= TASK DIRECTIONS =
Some lines of the records below include the word "will". Report how many, and write nothing besides the number.
*****
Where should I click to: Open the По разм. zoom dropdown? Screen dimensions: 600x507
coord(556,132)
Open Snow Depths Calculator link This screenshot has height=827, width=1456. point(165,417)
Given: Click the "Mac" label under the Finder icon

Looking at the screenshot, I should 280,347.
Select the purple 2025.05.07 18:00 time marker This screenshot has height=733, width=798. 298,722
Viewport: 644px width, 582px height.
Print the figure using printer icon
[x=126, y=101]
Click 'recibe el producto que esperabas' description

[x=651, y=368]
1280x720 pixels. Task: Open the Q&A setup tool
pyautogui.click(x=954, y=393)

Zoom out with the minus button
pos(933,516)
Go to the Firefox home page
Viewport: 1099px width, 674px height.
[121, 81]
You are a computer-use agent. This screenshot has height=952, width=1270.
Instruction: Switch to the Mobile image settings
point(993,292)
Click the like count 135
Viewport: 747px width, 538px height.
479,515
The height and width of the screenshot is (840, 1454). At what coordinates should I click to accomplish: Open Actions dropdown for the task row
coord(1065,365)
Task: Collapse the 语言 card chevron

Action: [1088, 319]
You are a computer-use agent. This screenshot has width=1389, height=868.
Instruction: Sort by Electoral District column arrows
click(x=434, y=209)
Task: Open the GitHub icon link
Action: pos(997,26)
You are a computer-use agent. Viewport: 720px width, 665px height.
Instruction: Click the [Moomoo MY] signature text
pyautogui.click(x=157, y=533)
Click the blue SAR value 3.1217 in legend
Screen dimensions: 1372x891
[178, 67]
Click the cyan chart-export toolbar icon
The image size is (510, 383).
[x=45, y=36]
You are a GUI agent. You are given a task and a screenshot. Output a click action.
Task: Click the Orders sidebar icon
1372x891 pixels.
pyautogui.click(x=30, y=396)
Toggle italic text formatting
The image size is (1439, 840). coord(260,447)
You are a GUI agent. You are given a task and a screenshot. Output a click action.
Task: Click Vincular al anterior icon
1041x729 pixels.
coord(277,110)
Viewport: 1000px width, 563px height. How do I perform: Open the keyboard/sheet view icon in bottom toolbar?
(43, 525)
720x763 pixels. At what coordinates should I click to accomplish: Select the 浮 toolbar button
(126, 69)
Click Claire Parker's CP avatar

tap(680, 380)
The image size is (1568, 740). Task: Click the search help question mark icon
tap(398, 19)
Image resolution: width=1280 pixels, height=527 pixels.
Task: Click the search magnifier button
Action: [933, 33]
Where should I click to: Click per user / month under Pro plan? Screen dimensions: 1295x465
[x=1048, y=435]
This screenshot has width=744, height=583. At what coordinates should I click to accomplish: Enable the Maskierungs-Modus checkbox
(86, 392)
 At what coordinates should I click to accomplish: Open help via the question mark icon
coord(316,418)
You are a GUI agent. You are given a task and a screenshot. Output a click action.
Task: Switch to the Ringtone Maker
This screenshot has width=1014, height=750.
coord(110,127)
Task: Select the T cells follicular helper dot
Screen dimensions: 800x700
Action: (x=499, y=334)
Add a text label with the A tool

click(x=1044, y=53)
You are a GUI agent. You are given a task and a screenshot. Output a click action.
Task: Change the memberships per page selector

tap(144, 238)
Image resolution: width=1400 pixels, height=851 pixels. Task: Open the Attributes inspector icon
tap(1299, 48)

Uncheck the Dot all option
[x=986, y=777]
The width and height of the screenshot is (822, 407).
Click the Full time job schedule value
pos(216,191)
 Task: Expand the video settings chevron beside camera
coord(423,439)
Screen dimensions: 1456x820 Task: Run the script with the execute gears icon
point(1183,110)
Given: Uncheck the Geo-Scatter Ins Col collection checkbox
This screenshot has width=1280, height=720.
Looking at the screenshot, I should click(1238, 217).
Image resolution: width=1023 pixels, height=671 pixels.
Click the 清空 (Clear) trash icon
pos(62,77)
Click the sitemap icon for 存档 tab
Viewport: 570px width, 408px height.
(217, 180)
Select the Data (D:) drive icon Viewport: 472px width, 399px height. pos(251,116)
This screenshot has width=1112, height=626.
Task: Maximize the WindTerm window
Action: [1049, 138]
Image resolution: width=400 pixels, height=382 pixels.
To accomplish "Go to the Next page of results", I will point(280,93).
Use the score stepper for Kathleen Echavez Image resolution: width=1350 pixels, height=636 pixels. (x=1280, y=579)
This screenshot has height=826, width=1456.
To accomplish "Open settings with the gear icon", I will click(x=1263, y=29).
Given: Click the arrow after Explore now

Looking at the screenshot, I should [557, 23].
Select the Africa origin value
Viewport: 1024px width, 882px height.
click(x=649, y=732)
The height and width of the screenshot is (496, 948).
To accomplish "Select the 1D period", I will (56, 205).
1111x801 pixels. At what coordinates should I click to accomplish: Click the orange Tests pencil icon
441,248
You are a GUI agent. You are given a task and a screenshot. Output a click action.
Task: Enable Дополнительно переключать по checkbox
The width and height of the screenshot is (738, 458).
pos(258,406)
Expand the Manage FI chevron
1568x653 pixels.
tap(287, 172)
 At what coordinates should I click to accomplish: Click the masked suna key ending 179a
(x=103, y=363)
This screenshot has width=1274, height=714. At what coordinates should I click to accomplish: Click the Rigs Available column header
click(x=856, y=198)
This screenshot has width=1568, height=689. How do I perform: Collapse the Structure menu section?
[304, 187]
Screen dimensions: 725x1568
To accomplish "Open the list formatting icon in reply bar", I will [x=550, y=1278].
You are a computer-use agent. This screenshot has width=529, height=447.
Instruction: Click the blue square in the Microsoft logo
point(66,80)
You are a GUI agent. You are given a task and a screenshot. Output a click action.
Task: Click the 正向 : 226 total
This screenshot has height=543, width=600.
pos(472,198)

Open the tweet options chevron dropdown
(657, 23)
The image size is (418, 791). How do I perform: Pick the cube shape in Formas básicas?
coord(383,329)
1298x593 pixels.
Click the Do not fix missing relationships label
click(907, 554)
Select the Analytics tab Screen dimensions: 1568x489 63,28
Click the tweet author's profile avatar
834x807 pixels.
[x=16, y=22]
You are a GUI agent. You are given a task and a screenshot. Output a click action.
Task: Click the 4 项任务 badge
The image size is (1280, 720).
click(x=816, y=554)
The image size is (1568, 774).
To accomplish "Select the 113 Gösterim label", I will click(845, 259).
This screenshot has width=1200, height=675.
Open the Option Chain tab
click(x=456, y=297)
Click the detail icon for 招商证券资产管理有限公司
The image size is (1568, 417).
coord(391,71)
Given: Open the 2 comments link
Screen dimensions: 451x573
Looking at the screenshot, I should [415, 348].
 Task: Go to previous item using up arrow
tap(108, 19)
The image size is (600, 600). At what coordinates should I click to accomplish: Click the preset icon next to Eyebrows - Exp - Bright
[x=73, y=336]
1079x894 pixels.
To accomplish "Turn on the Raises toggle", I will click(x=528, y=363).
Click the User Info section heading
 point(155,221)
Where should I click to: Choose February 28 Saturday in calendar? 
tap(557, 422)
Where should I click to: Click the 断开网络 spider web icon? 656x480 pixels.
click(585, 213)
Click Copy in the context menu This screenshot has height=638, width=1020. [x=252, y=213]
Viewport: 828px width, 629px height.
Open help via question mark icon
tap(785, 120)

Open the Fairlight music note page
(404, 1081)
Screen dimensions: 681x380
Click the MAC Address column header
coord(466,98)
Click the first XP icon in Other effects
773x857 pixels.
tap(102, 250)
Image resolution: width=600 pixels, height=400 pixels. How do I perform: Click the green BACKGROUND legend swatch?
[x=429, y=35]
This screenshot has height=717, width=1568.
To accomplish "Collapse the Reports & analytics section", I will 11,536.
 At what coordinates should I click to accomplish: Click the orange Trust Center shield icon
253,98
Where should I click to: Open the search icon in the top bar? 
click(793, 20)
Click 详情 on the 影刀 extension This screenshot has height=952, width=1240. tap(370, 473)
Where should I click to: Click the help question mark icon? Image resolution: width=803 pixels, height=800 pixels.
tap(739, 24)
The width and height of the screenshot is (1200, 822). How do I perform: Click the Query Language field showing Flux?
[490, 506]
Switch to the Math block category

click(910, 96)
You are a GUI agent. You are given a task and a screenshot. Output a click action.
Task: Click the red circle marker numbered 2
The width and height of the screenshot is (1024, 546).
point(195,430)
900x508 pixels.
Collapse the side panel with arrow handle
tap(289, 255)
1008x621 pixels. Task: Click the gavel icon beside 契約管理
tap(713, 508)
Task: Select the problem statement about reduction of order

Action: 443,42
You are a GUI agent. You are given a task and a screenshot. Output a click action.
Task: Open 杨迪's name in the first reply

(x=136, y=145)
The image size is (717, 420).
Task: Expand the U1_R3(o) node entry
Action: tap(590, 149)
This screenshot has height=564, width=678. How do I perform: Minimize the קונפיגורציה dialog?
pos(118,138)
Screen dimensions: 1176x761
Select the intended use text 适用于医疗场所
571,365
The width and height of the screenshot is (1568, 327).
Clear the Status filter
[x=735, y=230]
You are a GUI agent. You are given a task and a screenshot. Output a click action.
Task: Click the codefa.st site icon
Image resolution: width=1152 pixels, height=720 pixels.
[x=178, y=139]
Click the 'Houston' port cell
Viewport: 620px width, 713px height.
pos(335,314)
*****
= EXERCISE ANSWER =
7